GR_sugar = GridSearchCV(DecisionTreeRegressor(random_state=42),
                     param_grid=param_grid,
                     scoring='neg_mean_squared_error',
                      n_jobs=-1)

GR_sugar = GR_sugar.fit(X_train, y_train)

Let's see the best parameters found by the GridSeachCV:

In [None]:
GR_sugar.best_estimator_

The number of nodes and the maximum depth of the tree. This tree has lots of nodes, which is not so surprising given the continuous data.

In [None]:
GR_sugar.best_estimator_.tree_.node_count, GR_sugar.best_estimator_.tree_.max_depth

### Let's compute error metrics on train and test data sets. Take into account that this case of study is continuous, so we will use mean squared error and coefficient of determination (r2 score):

In [None]:
from sklearn.metrics import mean_squared_error
from sklearn.metrics import r2_score

y_train_pred_gr_sugar = GR_sugar.predict(X_train)
y_test_pred_gr_sugar  = GR_sugar.predict(X_test)

train_test_gr_sugar_error = pd.Series({'train': mean_squared_error(y_train, y_train_pred_gr_sugar),
                                         'test':  mean_squared_error(y_test, y_test_pred_gr_sugar)},
                                          name='MSE').to_frame().T

train_test_gr_sugar_r2 = pd.Series({'train': r2_score(y_train, y_train_pred_gr_sugar),
                                         'test':  r2_score(y_test, y_test_pred_gr_sugar)},
                                          name='R2 score').to_frame().T

pd.concat([train_test_gr_sugar_error, train_test_gr_sugar_r2])

## Plotting of actual vs predicted residual sugar:

We could create a new dataframe with actual test label and predicted as columnn, then set the first one as index and use the plot tool:

In [None]:
ph_test_predict = pd.DataFrame({'test':y_test.values,
                                'predict': y_test_pred_gr_sugar}).set_index('test').sort_index()
ph_test_predict

In [None]:
sns.set_context('notebook')
sns.set_style('white')
fig = plt.figure(figsize=(6,6))
ax = plt.axes()

ph_test_predict = pd.DataFrame({'test':y_test.values,
                                'predict': y_test_pred_gr_sugar}).set_index('test').sort_index()
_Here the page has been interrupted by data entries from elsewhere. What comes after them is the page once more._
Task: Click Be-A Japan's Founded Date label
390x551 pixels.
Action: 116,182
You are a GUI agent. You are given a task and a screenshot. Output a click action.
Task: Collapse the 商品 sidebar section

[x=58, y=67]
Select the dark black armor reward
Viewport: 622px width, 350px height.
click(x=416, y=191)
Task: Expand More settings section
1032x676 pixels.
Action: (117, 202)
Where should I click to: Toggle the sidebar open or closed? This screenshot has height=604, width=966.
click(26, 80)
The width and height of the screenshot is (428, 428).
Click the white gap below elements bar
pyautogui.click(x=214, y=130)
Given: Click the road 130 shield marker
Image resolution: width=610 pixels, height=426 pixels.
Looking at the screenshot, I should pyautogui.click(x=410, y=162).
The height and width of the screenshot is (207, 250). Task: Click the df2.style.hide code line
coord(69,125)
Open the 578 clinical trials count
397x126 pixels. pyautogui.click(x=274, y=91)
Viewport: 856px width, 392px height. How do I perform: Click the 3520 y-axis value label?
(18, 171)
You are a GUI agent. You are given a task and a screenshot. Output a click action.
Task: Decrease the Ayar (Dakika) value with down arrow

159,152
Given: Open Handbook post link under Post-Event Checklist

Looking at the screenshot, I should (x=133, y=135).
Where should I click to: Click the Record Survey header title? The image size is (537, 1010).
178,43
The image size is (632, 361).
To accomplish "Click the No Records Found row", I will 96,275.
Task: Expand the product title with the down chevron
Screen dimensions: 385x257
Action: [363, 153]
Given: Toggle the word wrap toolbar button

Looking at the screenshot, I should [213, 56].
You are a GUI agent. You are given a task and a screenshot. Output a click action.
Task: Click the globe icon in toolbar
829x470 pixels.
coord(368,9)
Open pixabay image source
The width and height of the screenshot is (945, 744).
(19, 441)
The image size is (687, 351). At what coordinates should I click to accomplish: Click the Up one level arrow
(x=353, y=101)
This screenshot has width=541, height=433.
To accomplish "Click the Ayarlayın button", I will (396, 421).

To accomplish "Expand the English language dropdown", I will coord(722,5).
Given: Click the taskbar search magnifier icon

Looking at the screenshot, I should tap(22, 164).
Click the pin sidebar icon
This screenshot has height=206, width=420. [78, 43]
ph_test_predict.plot(marker='o', ls='', ax=ax)
ax.set(xlabel='Test', ylabel='Predict', xlim=(0,35), ylim=(0,35));

Or we could just use the scatter plot from matplotlib:

In [None]:
fig = plt.figure(figsize=(6,6))
ax = plt.axes()
ax.scatter(y_test,y_test_pred_gr_sugar)

ax.set(xlabel='Test', ylabel='Predict', xlim=(0,35), ylim=(0,35));

### In order to display the decision trees we built, we require an additional command line program (GraphViz) and Python library (PyDotPlus). GraphViz can be installed with a package manager on Linux and Mac. For PyDotPlus, either pip or conda (conda install -c conda-forge pydotplus) can be used to install the library.

# Displaying decision trees: 

### First decision tree, where wine color was predicted and the number of features and/or splits are not limited.
### Last decision tree, where wine color was predicted but a grid search was used to find the optimal depth and number of features.

In [None]:
!conda install -c conda-forge pydotplus -y

In [None]:
from io import StringIO
from IPython.display import Image
from sklearn.tree import export_graphviz
import pydotplus

In [None]:
### BEGIN SOLUTION
# Create an output destination for the file
dot_data = StringIO()

export_graphviz(dt, out_file=dot_data, filled=True)
graph = pydotplus.graph_from_dot_data(dot_data.getvalue())

# View the tree image
filename = 'wine_tree.png'
graph.write_png(filename)
Image(filename=filename) 

In [None]:
# Create an output destination for the file
dot_data = StringIO()

export_graphviz(GR.best_estimator_, out_file=dot_data, filled=True)
graph = pydotplus.graph_from_dot_data(dot_data.getvalue())

# View the tree image
filename = 'wine_tree_prune.png'
graph.write_png(filename)
Image(filename=filename) 
### END SOLUTION